The Zebra, unknown
My recent zombie apocalypse escapades have been stressful, to say the least. Because buildings are safe zones, I’ve spent lots of time hustling through dim corridors with cement floors trying to find a passage to my next class.
It was a wonderful surprise to peek around a corner and find this zebra periscope peering down at me. It was just one of the pieces in Core Studio Project Annex, a tiny alcove in Lawrence that was showing art students’ “Project 2: Extension of the Body.”
“This item is a periscope, like in a submarine,” said the zebra’s caption, scrawled in ballpoint pen. “You can see out of the noise and it is meant to be an extension of one’s height. This item makes it so you can view the world from a different perspective.”

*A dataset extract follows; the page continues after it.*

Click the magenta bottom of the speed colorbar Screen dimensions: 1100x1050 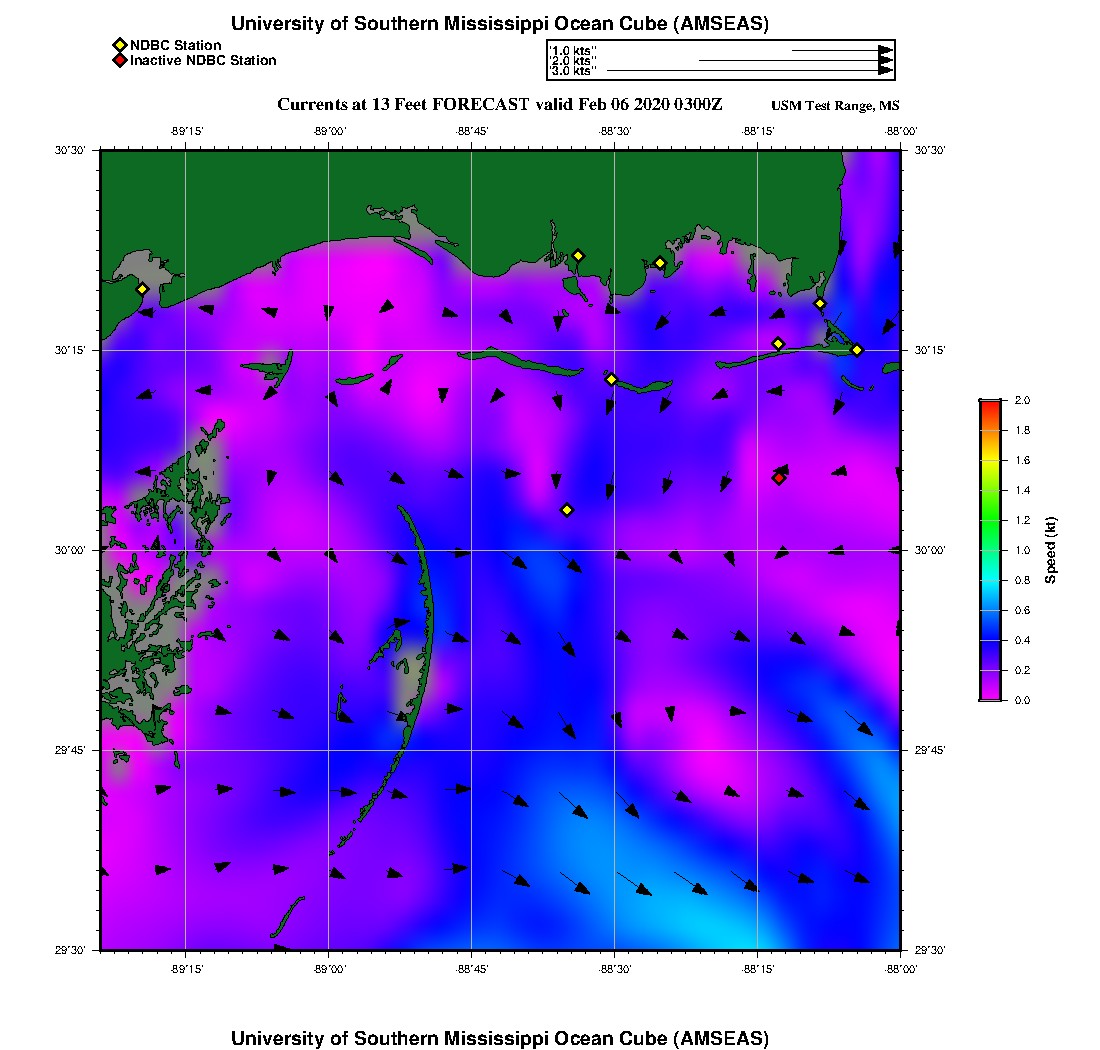tap(989, 694)
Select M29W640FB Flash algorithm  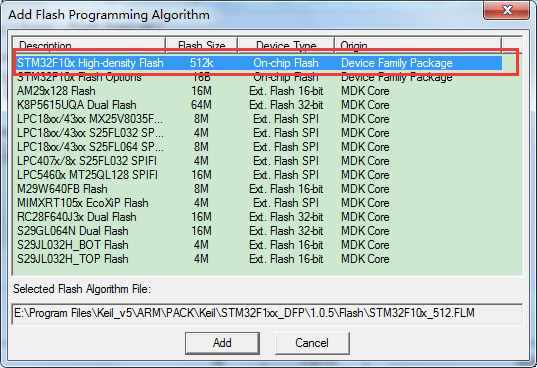[259, 189]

From the captions to the construction of the sculptures, everything was quirky, colorful, and joyfully amateurish. It captured the same magic that makes Dr. Seuss drawings so appealing.
Yeyoung Lee, Chameleon’s Tail
“The reflective CD represent the idea of chameleons camouflaging to their environment,” wrote Yeyoung Lee of this magnificent wire cage coated in discs. “This art is saying that your identity/personality is reflected based on the influence of your environment. This can be attached to the body by the shoulders, giving an extension of a tool.”
Lee might want to be a chameleon, but she clearly has the soul of a peacock.
Extension of the body, unknown
Not the most interesting piece, but what a wonderful caption:
“The piece is a metaphorical representation of the phrase ‘Young man- your arm’s too short to box with God,’ which first appeared in the 1927 poem ‘The Prodigal Son’ by African-American poet James Weldon Johnson,” wrote anonymous. “When constructed and worn, the arms are meant to inhibit the body, making it impossible to enjoy free, easy movement while wearing the devices. The immobility caused by the arms is meant to evoke a sense of futility in the wearer, a physical representation of the consequences of attempting to fight forces over which you have no control.”
My initial mental image of a cartoonish figure wielding the extendo-gloves was suddenly killed by the stark realism of the statement. Bugs bunny might be able to wield these things, but we as humans will struggle and get tangled. The “tools” actually limit mobility, but they’re a physical extension of an interesting idea.